Consistency: If any changes made to one file, that changes must do in other replicated
copies.
Repeatable operations: With the exception of Create, the operations are idempotent,
Repeated execution of Create produces a different new file for each call.
Directory service • The directory service provides a mapping between text names for files
and their UFIDs. Clients may obtain the UFID of a file by quoting its text name to the
directory service.
Client module • A client module runs in each client computer, integrating and extending the
operations of the flat file service and the directory service under a single application
programming interface that is available to user-level programs in client computers.
Access control:
● An access check is made whenever a file name is converted to a UFID
● A user identity is submitted with every client request, and access checks are
performed by the server for every file operation.
Hierarchic file system • A hierarchic file system such as the one that UNIX provides
consists of a number of directories arranged in a tree structure. Each directory holds the
names of the files and other directories that are accessible from it.
File groups • A file group is a collection of files located on a given server. A server may
hold several file groups, and groups can be moved between servers, but a file cannot
change the group to which it belongs.
The NFS module resides in the kernel on each computer. Requests referring to files in a
remote file system are translated by the client module to NFS protocol operations and then
passed to the NFS server module at the computer holding the relevant file system. The
NFS client and server modules communicate using remote procedure calls. The RPC
interface to the NFS server is open: any process can send requests to an NFS server; if the
requests are valid and they include valid user credentials, they will be acted upon.
Virtual file system :The integration is achieved by a virtual file system (VFS) module, which
has been added to the UNIX kernel to distinguish between local and remote files. The file
identifiers used in NFS are called file handles.
● The filesystem identifier field is a unique number that is allocated to each filesystem
when it is created.
● The i-node number is needed to locate the file in file sysytem and also used to store
its attributeand i-node numbers are reused after a file is removed.

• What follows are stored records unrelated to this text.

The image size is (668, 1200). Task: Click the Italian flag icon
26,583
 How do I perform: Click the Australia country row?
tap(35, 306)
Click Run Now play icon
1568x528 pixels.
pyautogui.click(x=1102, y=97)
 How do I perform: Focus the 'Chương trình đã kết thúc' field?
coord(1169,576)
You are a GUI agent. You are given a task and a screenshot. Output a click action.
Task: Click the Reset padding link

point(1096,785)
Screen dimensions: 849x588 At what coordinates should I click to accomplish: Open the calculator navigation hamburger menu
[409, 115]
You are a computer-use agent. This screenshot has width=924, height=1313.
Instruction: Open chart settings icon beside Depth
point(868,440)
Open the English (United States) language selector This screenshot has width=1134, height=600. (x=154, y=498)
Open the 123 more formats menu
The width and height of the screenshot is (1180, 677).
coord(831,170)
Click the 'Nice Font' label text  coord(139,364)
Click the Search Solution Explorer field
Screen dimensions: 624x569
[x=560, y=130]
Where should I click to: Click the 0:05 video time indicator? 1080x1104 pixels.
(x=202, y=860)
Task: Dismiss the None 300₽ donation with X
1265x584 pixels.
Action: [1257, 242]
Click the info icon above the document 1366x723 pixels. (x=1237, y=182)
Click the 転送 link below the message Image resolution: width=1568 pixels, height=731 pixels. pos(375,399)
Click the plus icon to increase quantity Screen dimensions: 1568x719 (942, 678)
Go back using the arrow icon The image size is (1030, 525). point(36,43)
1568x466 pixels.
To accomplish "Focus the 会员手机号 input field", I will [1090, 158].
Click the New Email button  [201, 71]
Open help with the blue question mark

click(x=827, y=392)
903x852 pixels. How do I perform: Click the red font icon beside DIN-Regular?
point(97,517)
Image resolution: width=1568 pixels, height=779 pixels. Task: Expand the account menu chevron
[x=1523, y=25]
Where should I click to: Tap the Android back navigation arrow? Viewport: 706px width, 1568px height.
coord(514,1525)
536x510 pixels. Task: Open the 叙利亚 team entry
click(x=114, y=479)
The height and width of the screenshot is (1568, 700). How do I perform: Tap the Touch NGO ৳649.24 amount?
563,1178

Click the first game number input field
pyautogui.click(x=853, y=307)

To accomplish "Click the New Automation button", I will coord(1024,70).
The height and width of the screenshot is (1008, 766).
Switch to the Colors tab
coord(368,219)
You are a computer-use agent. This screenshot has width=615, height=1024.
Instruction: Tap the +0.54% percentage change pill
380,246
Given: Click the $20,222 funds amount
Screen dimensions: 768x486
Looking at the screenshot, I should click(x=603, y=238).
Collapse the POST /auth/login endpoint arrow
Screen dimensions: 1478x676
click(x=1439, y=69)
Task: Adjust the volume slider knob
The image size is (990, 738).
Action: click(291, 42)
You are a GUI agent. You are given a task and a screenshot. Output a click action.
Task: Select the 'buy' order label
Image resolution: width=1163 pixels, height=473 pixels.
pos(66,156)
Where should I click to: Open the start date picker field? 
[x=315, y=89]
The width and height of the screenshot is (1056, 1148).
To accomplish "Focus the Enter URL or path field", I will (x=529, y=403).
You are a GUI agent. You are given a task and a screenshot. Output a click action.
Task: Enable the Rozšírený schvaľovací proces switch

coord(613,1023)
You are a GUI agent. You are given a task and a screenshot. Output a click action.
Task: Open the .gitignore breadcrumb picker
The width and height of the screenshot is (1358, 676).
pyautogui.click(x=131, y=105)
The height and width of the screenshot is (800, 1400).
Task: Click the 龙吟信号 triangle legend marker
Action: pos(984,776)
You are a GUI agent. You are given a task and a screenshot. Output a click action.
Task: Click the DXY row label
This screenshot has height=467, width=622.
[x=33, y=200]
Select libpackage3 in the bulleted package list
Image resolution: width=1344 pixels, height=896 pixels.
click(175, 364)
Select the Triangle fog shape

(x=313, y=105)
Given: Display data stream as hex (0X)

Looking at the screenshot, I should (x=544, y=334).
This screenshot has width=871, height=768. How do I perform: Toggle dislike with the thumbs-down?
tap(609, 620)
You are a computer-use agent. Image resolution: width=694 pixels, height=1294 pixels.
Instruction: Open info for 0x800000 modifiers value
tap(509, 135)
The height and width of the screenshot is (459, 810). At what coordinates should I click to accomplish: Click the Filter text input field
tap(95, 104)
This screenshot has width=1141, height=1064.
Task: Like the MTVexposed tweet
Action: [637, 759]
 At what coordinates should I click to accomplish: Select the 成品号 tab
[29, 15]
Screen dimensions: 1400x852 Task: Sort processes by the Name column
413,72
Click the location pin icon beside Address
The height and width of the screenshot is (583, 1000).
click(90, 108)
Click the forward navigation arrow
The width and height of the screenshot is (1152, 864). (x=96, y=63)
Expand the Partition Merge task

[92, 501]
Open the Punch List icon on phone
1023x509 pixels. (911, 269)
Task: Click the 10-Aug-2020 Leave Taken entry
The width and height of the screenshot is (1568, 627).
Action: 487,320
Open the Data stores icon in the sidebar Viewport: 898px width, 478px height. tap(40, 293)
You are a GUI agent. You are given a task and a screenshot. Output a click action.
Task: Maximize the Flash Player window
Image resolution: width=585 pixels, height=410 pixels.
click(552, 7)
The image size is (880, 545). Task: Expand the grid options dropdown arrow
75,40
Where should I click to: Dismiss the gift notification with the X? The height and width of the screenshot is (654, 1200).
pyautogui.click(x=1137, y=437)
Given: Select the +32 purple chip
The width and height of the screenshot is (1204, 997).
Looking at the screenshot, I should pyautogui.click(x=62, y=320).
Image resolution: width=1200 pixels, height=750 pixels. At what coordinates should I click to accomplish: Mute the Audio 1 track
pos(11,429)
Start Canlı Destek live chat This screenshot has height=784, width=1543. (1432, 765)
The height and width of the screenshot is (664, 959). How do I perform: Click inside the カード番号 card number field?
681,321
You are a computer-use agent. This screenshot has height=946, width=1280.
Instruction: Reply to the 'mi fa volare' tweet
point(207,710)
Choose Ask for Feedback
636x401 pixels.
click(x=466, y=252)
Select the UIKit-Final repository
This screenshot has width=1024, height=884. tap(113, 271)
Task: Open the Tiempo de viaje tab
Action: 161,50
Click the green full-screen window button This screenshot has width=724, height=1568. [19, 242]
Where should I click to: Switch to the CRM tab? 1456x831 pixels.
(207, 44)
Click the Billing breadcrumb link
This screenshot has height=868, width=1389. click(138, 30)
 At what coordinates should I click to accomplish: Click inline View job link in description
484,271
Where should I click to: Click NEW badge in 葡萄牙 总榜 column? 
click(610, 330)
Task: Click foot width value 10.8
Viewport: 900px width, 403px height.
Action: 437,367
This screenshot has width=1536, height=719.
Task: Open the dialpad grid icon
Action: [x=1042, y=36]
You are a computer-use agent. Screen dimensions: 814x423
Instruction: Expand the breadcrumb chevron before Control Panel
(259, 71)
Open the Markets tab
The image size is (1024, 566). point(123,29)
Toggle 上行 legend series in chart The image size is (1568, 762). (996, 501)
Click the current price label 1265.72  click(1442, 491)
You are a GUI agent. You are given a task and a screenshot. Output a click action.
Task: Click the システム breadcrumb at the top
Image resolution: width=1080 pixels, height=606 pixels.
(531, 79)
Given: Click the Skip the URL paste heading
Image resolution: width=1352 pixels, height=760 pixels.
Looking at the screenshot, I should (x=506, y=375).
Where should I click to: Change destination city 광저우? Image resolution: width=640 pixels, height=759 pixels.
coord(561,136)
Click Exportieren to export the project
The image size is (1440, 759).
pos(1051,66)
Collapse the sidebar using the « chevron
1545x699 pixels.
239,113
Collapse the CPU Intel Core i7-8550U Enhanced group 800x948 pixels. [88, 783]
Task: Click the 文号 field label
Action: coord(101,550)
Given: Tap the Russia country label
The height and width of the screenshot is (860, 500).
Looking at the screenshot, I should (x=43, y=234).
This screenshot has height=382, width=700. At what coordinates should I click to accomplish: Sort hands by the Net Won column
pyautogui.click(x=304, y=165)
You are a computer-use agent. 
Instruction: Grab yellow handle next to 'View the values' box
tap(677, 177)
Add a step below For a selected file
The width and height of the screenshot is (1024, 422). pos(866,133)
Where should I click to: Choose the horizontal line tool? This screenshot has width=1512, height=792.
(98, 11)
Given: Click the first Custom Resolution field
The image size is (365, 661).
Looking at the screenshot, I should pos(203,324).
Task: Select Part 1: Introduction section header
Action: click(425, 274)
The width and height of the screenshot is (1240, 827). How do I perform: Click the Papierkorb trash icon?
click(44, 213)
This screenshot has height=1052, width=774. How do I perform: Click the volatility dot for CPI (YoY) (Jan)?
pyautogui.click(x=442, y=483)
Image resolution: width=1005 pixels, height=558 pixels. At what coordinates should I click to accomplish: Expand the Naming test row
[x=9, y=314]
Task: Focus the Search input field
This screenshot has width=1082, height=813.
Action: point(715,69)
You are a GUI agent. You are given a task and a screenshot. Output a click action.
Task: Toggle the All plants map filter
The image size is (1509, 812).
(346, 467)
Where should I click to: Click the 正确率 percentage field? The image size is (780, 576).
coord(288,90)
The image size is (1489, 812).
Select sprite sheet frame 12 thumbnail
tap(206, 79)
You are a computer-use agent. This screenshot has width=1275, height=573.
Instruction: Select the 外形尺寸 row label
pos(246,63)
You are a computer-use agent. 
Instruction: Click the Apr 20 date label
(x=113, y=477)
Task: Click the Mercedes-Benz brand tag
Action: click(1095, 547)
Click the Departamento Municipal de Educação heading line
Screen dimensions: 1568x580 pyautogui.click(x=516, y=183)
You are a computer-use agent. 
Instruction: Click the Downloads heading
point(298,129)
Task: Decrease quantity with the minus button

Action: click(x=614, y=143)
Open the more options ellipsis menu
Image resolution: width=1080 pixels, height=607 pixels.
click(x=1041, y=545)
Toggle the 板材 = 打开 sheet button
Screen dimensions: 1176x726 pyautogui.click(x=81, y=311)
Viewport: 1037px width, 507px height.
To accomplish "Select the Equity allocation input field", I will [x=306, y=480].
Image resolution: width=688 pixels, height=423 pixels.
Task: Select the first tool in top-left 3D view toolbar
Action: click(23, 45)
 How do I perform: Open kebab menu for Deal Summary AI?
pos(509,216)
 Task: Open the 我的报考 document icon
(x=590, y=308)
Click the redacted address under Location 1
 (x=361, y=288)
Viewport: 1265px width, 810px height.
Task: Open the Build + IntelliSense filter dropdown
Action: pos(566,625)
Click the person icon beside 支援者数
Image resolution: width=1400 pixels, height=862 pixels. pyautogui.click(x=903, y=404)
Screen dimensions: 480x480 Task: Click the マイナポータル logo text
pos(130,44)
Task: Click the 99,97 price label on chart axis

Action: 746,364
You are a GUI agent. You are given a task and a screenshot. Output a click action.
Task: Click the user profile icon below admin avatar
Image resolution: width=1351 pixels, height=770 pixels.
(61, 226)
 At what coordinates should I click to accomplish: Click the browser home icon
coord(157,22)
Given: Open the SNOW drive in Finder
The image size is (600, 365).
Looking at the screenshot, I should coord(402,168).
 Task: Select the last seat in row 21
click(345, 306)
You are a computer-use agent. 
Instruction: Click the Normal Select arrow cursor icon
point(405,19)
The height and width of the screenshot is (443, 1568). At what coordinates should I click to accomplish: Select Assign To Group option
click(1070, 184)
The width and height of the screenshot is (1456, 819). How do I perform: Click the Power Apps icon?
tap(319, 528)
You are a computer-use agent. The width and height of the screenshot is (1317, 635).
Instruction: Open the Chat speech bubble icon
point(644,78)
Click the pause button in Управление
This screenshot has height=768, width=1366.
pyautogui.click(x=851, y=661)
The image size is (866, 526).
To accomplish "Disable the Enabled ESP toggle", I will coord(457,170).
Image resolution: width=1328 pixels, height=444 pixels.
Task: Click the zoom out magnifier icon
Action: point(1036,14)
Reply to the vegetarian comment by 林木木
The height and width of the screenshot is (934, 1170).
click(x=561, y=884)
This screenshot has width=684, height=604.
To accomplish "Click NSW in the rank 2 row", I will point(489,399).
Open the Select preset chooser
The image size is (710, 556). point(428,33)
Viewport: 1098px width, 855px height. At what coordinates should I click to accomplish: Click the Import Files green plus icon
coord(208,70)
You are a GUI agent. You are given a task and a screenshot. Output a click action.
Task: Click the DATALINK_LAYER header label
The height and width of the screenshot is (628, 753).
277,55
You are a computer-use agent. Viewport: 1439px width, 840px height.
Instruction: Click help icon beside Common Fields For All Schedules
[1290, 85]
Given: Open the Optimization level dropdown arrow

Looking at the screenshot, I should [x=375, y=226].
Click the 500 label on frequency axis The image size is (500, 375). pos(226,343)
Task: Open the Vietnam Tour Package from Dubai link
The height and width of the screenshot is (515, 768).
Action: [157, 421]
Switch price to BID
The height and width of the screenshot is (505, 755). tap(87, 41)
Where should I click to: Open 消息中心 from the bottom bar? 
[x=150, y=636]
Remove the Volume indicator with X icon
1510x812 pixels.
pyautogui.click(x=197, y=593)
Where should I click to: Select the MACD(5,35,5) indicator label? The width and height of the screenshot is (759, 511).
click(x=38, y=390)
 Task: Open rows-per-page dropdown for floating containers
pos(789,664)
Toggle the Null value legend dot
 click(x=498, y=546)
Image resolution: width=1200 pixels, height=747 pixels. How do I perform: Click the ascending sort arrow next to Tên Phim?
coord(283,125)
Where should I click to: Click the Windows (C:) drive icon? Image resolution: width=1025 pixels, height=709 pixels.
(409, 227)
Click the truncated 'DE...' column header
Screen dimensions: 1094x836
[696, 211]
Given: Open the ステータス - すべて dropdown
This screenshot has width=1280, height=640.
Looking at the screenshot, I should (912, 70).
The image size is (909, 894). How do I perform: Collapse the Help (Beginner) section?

● The i-node generation number is needed to increment each time i-node numbers are
reused after a file is removed.
The virtual file system layer has one VFS structure for each mounted file system and one
v-node per open file. The v-node contains an indicator to show whether a file is local or
remote.
Client Integration: The NFS client module cooperates with the virtual file system in each
client machine. It operates in a similar manner to the conventional UNIX file system,
transferring blocks of files to and from the server and caching the blocks in the local memory
whenever possible. If the file is local, the v-node contains a reference to the index of the
local file . If the file is remote, it contains the
file handle of the remote file.
Access control and authentication :the NFS server is stateless and does not keep files
open on behalf of its clients. So the server must check the user’s identity against the file’s
access permission attributes on each request, to see whether the user is permitted to
access the file in the manner requested.
NFS server interface: The file and directory operations are integrated in a single service;
the creation and insertion of file names in directories is performed by a single create
operation, which takes the text name of the new file and the file handle for the target
directory as arguments. The other NFS operations on directories are,
Mount services: Mount is to make a group of files in a file system structure accessible to a
user or user group.
Mount operation: mount(remotehost, remotedirectory, localdirectory)
Client with two remotely mounted file stores. The nodes people and users in filesystems at
Server 1 and Server 2 are mounted over nodes students and staff in Client’s local file store.
The meaning of this is that programs running at Client can access files at Server 1 and
Server 2 by using pathnames such as /usr/students/jon and /usr/staff/ann.
Remote filesystems may be hard-mounted or soft-mounted in a client computer.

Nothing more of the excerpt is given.